# Фрагмент текста
┏━━
Меню
Назад » »

C. Кьеркегор Страх и трепет. (2)

И Авраам все-таки верил, и вера его относилась к этой жизни. Относись его вера лишь к будущей жизни, ему бы, конечно, легче было отрешиться от всего, чтобы поспешить уйти из мира, которому он не принадлежал более. Но вера Авраама была не такова. Вера его относилась именно к этой жизни, он верил, что состарится в этой земле, будет чтим народом, благословен в своем потомстве, незабываем в Исааке, который был ему дороже всего в жизни, которого он любил любовью, сильнее обычной отцовской любви что и слышится в призыве Господа: " Возьми сына твоего единственного, которого ты любишь " . У Иакова было двенадцать сыновей, а любил он одного; у Авраама был лишь один, которого он любил.
Но Авраам верил и не сомневался, верил против всякого разума. Усомнись Авраам, он поступил бы как-нибудь иначе, совершил бы что-нибудь другое, великое, славное. Да мог ли Авраам совершить что-нибудь не великое и не славное?
Он отправился бы на гору Мориа один, наломал сучьев, поджег костер, обнажил нож и воззвал бы к Господу: " Не отвергни моей жертвы, хотя это и не лучшее, что я имею. Что такое старик в сравнении с обетованным детищем обетования? Но это лучшее, что я могу дать Тебе. Пусть Исаак никогда не узнает об этом, чтобы не лишиться радости своей юности " . И он вонзил бы нож себе в грудь. Весь мир дивился бы ему, и имя его не было бы забыто. Но одно - вызывать удивление, другое - быть путеводною звездою, спасающей робкие души.
Авраам верил. Он не взмолился о себе, не старался умилостивить Господа. Лишь когда справедливый гнев Господень готов был поразить Содом и Гоморру, Авраам обратился в Господу с мольбой.
Мы читаем в Священном Писании, что Бог, искушая Авраама, говорил ему: " Авраам, Авраам, где ты? " И Авраам неизменно отзывался: " Вот я " . Дальше мы читаем: " Авраам встал рано утром " . Да, он спешил, словно на праздник, и рано утром был на условленном месте, на горе Мориа. Он ни слова не сказал ни Сарре, ни Исааку, ни Элиззеру, да и кто бы понял его, раз испытание, по самому существу своему, налагало на него обет молчания? И он разложил дрова, связал Исаака, поджег костер и занес нож.
┗━━
# Данные
┏━━
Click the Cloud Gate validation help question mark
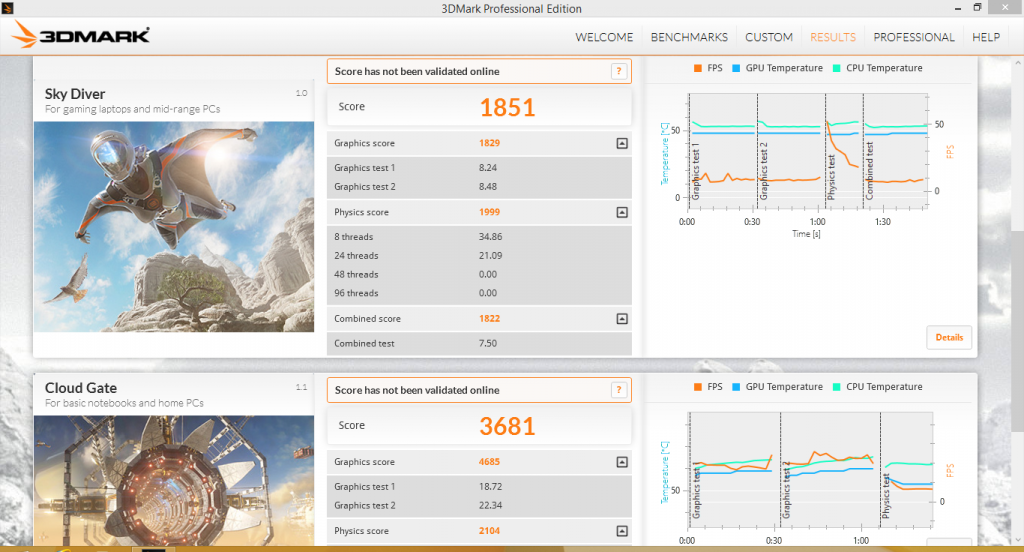The width and height of the screenshot is (1024, 552). tap(619, 390)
┗━━
# Задание 1
Перечислите все, во что, согласно фрагменту о вере Авраама, Авраам верил в отношении этой жизни.
# Задание 2
Напишите продолжение фрагмента о вере Авраама, начиная сразу после предложения «И он разложил дрова, связал Исаака, поджег костер и занес нож».

# Ответ 1
Авраам верил, что:
- состарится в этой земле;
- будет чтим народом;
- будет благословен в своем потомстве;
- будет незабываем в Исааке.

# Ответ 2
Слушатель мой! Для многих отцов лишиться своего ребенка значило лишиться самого дорогого на свете, проститься со всякой надеждой на будущее, но ведь ни один ребенок не являлся для своего отца таким обетованным детищем, как Исаак для Авраама. Многие отцы лишались детей, но ведь на то была воля Господа!
Неизменная, неизповедимая воля Всемогущего, и Господь сам отзывалдитя. Не то с Авраамом. Ему пришлось выдержать более тяжкое испытание: судьба Исаака была вложена вместе с ножом в руки отца. И вот он, старик, стоял перед своей единственной надеждой! Но он не усомнился, не озирался боязливо по сторонам, не докучал небу своими мольбами. Он знал, что его испытывает Сам Господь Всемогущий, он знал, что от него требуется тягчайшая жертва, но знал также, что никакая жертва не должна казаться слишком жестокой, раз Господь требует ее: и он занес нож.
Кто укрепил руку Авраама и кто удержал ее занесенную, не дав бессильно опуститься? При таком зрелище всякий бы обессилел. Кто же так укрепил душу Авраама, что у него не помутилось в глазах, отчего он не различил бы ни Исаака, ни овна? Кто не ослеп бы от такого зрелища?
Если бы Авраам, стоя на горе Мориа, усомнился, если бы растерянно стал озираться вокруг, если бы еще раньше, чем обнажить нож, случайно увидел овна, если бы Господь дозволил ему заменить им Исаака, Авраам отправился бы домой, все было бы так же, он сохранил бы Сарру и Исаака, и все-таки какая была бы разница! Его возвращение было бы бегством, его спасение случайностью, и наградой ему был бы позор, а в будущем его, быть может, ждала гибель. Он не засвидетельствовал бы тогда ни своей веры, ни благости Божией, он засвидетельствовал бы только, как ужасно восхождение на гору Мориа. И тогда Авраам не был бы забыт: не забылась бы и гора Мориа, но память о ней не умиляла бы, как память об Арарате, где пристал ковчег, а ужасала, ибо она явилась бы свидетельницей того, что Авраам поколебался в вере своей.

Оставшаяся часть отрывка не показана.